Enquanto a personagem de Fábio está de olhos fechados, imaginando sua amada
Alice, ela dança com ele. Ali sim se vê o fervoroso amor do casal, o qual até
então parecia um pouco apagado.
No
hospital, quem rouba a cena é a chefe de enfermagem. Bernarda (interpretada
pela cantora Judejô) está primorosa em cena, tanto na interpretação, como na
hora de cantar. A canção que com as doentes Simone Mendes de Cordova, Taiara
Morgana Gerent e Bruna Ranguetti, mesmo trazendo à tona uma dura realidade, é
carregada de comicidade e não fica sem resposta do público, o qual não para de rir
por um instante. A voz de Judejô só não impressiona mais que da Dra. Perséfone
(Maeike Valentin), uma das poucas a conseguir transmitir mais emoção pelo canto
que pela interpretação. O dueto com Rogério (Fábio Hostert) fez um bom casamento
das duas vozes que se intercalam.
Por
fim, resta dizer que o espetáculo conseguiu uma técnica incrível ao utilizar
todos os recursos possíveis do auditório principal do Carlos Gomes.
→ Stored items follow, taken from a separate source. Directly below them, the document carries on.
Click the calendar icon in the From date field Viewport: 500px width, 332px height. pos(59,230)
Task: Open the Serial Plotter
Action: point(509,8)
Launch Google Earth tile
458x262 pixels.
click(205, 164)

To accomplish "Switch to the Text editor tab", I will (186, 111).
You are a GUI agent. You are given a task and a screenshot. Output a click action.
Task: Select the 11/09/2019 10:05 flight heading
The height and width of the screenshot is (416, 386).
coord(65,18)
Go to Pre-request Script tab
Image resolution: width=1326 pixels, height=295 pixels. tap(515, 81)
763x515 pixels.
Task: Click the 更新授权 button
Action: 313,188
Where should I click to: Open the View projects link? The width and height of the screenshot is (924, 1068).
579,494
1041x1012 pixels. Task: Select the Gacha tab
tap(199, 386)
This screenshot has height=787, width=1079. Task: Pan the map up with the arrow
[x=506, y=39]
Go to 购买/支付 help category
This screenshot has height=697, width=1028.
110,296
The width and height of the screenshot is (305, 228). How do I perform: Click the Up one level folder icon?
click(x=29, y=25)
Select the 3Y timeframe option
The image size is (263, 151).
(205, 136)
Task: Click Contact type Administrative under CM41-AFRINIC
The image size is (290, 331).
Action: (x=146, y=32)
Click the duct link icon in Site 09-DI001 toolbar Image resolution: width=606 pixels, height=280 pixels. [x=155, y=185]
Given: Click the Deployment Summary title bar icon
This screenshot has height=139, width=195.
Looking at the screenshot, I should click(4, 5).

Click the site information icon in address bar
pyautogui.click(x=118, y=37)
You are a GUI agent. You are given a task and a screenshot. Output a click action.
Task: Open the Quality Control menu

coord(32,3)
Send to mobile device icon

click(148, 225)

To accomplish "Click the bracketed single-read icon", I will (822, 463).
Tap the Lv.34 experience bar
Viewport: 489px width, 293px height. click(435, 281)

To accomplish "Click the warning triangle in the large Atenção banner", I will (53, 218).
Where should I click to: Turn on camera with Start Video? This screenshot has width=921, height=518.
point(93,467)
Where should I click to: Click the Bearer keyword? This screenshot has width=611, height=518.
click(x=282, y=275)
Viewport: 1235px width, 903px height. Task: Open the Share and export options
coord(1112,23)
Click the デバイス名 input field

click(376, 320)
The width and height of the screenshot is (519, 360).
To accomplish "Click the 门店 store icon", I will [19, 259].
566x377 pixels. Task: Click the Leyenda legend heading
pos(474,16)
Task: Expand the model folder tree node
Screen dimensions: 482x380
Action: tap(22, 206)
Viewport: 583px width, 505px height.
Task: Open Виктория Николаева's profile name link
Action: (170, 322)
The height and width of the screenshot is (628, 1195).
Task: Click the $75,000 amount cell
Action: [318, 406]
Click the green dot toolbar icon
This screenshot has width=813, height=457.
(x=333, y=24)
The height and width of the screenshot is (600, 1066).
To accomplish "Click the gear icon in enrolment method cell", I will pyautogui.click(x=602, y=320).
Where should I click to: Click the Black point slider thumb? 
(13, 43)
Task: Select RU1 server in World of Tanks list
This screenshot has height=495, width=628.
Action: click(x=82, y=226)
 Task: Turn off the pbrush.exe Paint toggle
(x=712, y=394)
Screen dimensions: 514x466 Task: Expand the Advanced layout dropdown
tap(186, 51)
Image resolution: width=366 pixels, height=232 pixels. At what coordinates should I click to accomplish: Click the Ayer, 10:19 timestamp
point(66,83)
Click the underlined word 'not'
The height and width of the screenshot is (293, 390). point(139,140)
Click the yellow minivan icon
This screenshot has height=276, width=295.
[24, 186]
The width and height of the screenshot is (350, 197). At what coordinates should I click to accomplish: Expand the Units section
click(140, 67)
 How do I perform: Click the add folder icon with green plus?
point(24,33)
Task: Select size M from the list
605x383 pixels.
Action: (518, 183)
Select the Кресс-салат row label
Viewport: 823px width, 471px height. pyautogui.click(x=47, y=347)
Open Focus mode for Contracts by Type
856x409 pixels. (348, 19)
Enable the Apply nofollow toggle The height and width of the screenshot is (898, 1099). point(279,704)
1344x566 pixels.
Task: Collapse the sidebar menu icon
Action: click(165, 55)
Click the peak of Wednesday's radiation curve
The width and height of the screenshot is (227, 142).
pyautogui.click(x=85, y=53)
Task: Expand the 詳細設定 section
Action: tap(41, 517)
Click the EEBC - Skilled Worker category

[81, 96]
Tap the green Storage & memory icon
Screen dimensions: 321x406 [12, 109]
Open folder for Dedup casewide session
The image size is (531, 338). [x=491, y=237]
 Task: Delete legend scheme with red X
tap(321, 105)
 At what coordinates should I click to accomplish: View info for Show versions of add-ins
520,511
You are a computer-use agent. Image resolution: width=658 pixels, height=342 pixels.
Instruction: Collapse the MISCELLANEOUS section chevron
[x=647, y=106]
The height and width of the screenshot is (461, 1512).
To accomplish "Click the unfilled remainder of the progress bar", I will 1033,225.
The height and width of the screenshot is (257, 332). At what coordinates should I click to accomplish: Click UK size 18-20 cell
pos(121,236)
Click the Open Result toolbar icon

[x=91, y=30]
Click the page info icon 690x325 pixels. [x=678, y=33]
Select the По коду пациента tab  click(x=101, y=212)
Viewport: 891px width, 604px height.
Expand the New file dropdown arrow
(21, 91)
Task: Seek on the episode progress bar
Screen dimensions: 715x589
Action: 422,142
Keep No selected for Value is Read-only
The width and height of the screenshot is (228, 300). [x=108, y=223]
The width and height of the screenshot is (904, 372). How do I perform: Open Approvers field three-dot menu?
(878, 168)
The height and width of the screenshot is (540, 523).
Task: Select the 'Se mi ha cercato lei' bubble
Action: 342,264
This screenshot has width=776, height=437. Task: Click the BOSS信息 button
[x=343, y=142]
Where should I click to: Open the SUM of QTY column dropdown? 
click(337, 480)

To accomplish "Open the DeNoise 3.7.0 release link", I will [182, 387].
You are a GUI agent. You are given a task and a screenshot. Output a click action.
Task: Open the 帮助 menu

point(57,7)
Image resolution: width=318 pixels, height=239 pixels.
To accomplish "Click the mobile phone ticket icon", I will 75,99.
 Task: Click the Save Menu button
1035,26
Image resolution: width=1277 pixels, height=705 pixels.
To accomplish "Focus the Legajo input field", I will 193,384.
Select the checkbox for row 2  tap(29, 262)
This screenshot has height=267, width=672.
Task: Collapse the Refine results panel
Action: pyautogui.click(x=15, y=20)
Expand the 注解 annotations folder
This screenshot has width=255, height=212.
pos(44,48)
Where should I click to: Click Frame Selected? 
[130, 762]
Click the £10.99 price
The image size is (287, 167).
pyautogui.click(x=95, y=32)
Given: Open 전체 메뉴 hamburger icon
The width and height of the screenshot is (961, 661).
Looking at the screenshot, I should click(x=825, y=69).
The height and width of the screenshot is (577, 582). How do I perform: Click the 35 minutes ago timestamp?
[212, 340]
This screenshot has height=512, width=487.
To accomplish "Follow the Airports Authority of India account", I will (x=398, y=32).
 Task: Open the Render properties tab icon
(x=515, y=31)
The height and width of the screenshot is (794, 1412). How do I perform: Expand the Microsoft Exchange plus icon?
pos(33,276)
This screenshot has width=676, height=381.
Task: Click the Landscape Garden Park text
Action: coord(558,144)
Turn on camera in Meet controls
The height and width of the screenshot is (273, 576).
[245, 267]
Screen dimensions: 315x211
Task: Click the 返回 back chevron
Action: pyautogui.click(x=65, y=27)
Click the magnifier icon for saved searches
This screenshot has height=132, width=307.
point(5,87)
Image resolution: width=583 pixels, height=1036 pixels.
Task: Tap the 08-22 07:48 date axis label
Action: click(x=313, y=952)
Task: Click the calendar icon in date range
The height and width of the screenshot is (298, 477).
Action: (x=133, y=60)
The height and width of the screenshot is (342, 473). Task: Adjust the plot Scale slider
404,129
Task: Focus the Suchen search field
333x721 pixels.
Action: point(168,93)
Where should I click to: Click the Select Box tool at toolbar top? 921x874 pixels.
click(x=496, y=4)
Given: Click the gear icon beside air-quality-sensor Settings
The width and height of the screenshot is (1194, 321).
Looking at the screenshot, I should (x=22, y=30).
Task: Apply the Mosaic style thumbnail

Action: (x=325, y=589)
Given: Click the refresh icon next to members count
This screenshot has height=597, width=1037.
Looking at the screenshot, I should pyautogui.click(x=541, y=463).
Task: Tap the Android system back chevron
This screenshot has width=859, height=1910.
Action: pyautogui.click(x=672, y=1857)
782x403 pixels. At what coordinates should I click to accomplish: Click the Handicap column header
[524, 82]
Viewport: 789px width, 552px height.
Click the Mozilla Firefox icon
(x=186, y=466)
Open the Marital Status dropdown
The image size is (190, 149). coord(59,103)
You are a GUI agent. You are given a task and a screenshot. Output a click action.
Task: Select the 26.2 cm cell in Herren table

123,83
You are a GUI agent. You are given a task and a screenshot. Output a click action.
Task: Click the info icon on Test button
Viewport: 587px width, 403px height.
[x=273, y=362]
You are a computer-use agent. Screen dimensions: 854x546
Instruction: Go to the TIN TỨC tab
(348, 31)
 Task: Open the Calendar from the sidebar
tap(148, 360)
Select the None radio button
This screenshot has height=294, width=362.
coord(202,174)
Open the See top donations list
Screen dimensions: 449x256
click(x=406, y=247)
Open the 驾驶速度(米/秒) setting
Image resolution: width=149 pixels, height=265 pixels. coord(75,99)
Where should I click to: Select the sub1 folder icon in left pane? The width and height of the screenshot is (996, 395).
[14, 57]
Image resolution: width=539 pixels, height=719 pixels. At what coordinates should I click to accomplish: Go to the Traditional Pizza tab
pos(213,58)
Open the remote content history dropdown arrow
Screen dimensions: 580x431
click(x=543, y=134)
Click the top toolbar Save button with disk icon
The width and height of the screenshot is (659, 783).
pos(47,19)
O palco giratório
para mudança de cenário dá um ar quase mágico a essas trocas, méritos a Enzo
Montti, mas um objeto cênico poderia ser descartado. Apesar da mensagem intrínseca
que a lira carrega até pelos textos nos quais Orfeu 21 foi baseado pelo
dramaturgo Gregory Haertel, poderia ter ficado fora da canção interpretada pela
Música (Paula Tessarollo). Em um musical, quando um instrumento entra em cena,
espera-se que ele seja utilizado, no entanto, não é assim que a lira carregada
por Música é usada. Ela até encena algumas notas, o que deixa ainda mais falso
o uso do objeto.
As
entradas e saídas das personagens, as quais levam as personagens mais perto do
público, seguindo pela linguagem de Grotowski, foram bem arquitetadas pelo
diretor-geral artístico Pepe Sedrez, bem como o uso de um dos camarotes pelo Policial
(Leomar Peruzzo). Elogios aqui são necessários ao desenho e operação de luz de
Giba de Oliveira, aos figurinos desenhados por Rose Reddin e às coreografias
pensadas por Luca Martins, Michelle Beatriz Nicoletti e Beatriz Niemeyer. Sem falar
que deve ter sido difícil maquiar os atores para que ficassem tão doentes
quanto aparentavam. Da parte da música, que no segundo ato brincou mais que no
primeiro, faltou apenas um rock, interpretado talvez pela própria banda Orfeus,
a qual estava no palco com instrumentos em punho e ganhou uma roupagem de banda
de rock. A voz de Hostert também poderia ter seus agudos melhor explorados e,
nesse rock que faltou, algo mais rasgado. Enfim, para um primeiro trabalho
desse calibre do Teatro Carlos Gomes, o resultado final até surpreende, pois
muitos dos que estão no palco não são profissionais, mas alunos das três escolas
que compõem o Carlos Gomes. Este não deve ser o último trabalho desse naipe,
esperamos que não seja, e que muitos outros musicais venham.